Source records:
---*---
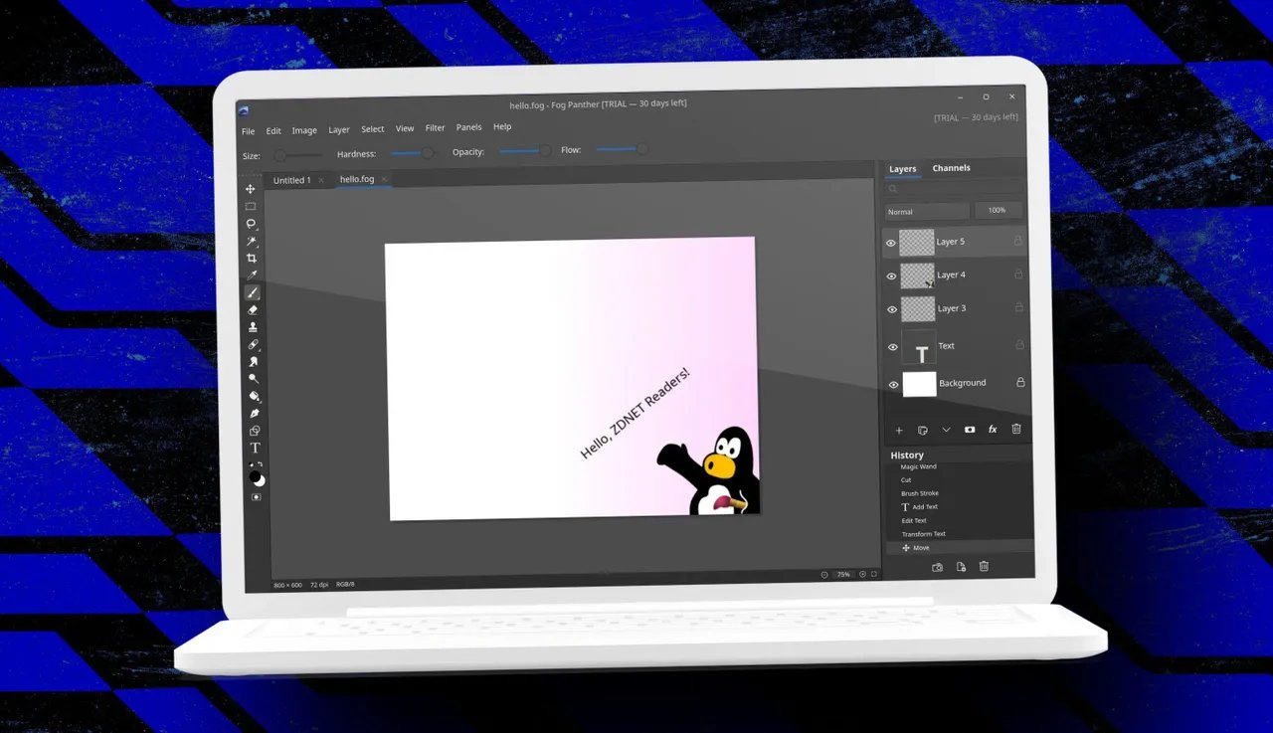This screenshot has width=1273, height=733.
Task: Toggle visibility of the Text layer
Action: pos(891,346)
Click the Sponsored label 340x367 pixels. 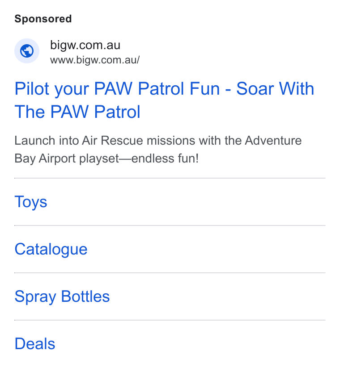[x=43, y=19]
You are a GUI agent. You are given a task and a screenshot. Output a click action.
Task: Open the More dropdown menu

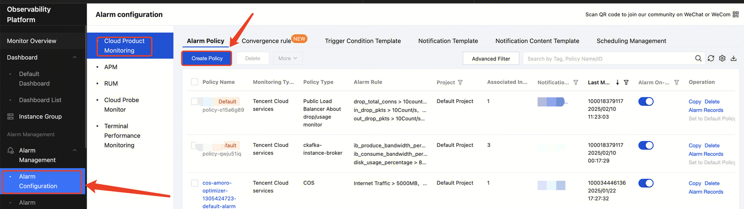tap(288, 59)
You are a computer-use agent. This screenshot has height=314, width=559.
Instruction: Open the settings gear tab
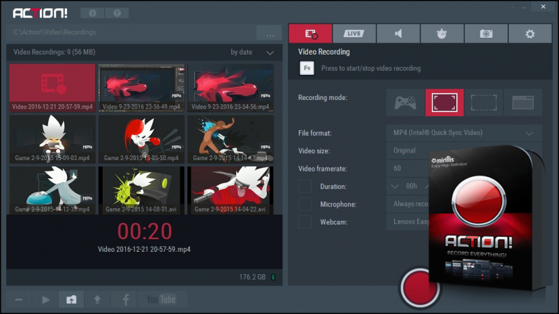tap(530, 33)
---*---
**WHAT IS NEEDED**.
Omitting all pictures, restate word for word the lines from the one containing "You are a computer-use" through the last line of the data.

**EXERCISE ANSWER**.
You are a computer-use agent. This screenshot has height=314, width=559.
Instruction: Open the settings gear tab
tap(530, 33)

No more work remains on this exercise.